Let $A$ and $B$ bet sets such that $A \subseteq B$. If there is an injective function $f: B \rightarrow A$, then there is a bijective function $h:B \rightarrow A$.
I understand how to prove this except up to a certain point. We define a subset $E$ of $B$ and a function $h$ such that $h=f$ on $E$ and $h=\text{ identity }$ elsewhere. So the function is as follows: $h(x) = \begin{cases} f(x)&\mathrm{\ if\ }x\in E\\ x&\mathrm{\ if\ }x\in B\setminus E. \end{cases}$ There are also these following facts: (i) $f(E)\subseteq E$ amd (ii) $B\setminus E \subseteq B \setminus E_0 = A$.
There is a sequence of sets $E_{n+1}=f(E_n)$ for all n=0, 1, 2, 3, 4,...etc. Furthermore $E = \cup E_n$. I'm not sure if the immediately previous sentence is necessary as I was informed only the two enumerated facts were required.

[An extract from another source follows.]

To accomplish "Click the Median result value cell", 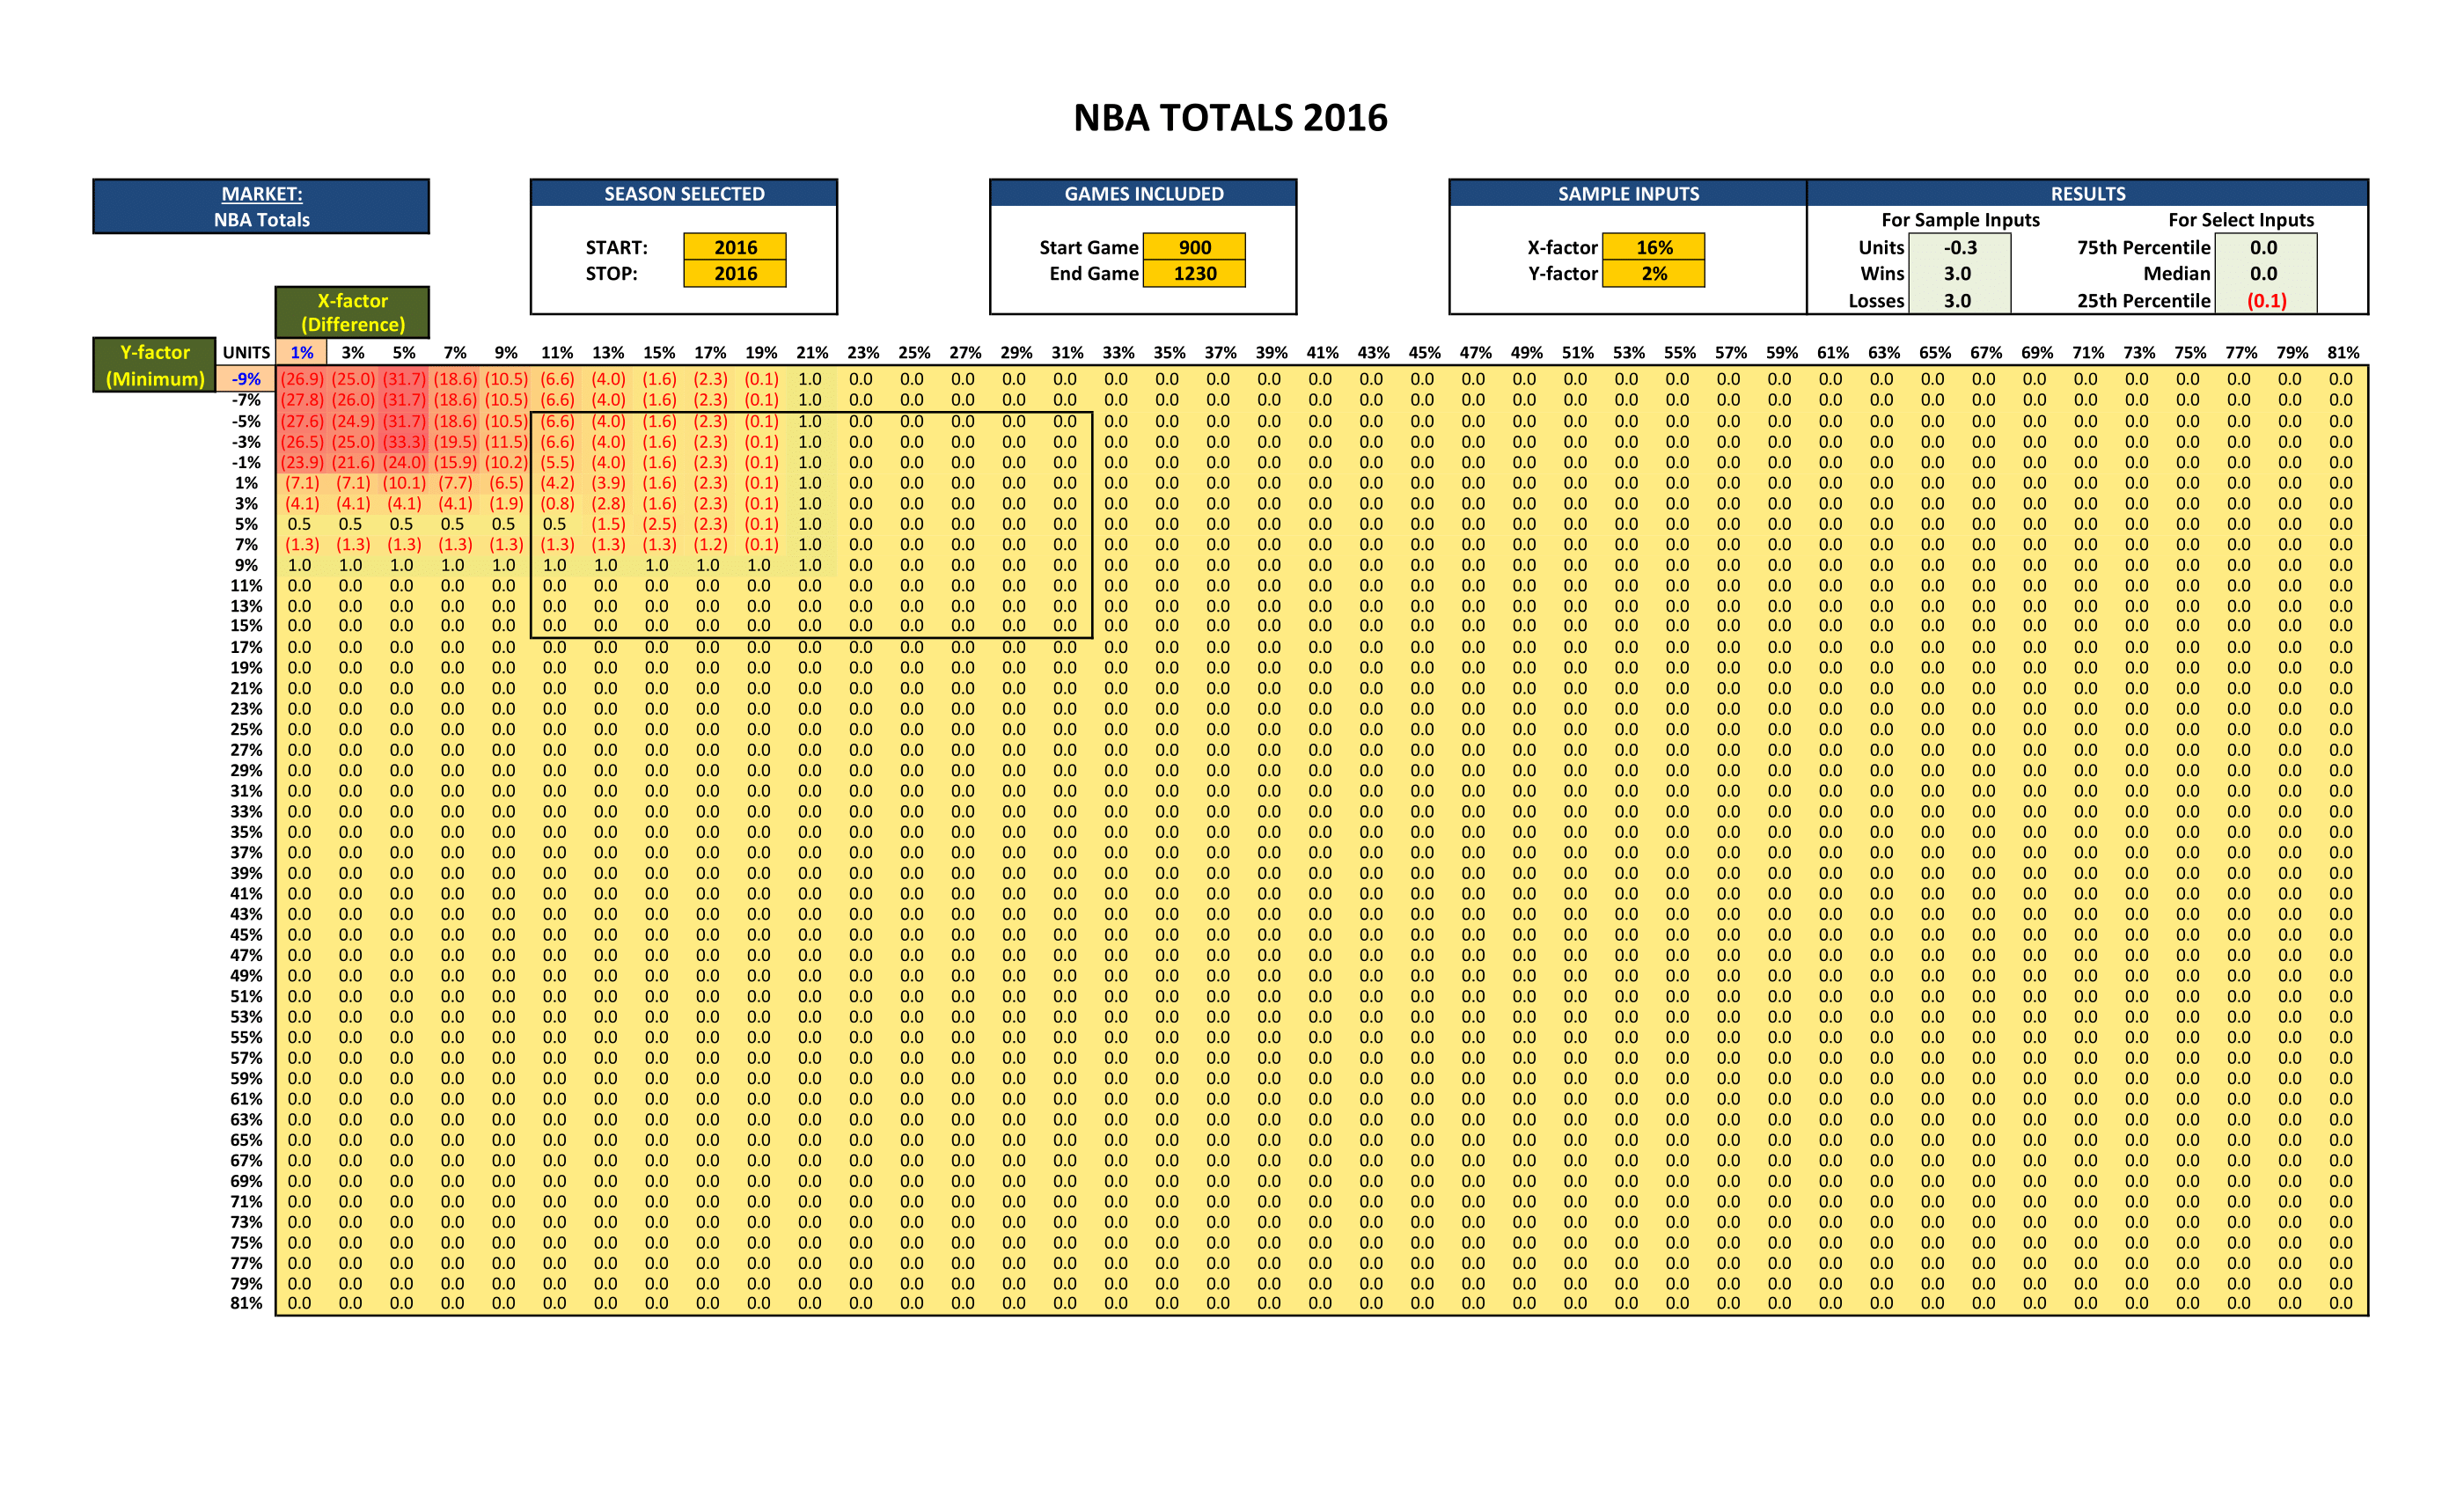I will pyautogui.click(x=2265, y=274).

My understanding of the problem is as follows. By how we defined $h$ we get that it is injective for free since it behaves like an injective function on $E$ and the identity function elsewhere. The only part I am stuck on is how to prove that $h(x)$ is onto. Specifically with regards to $h(x)$ when its on $E$.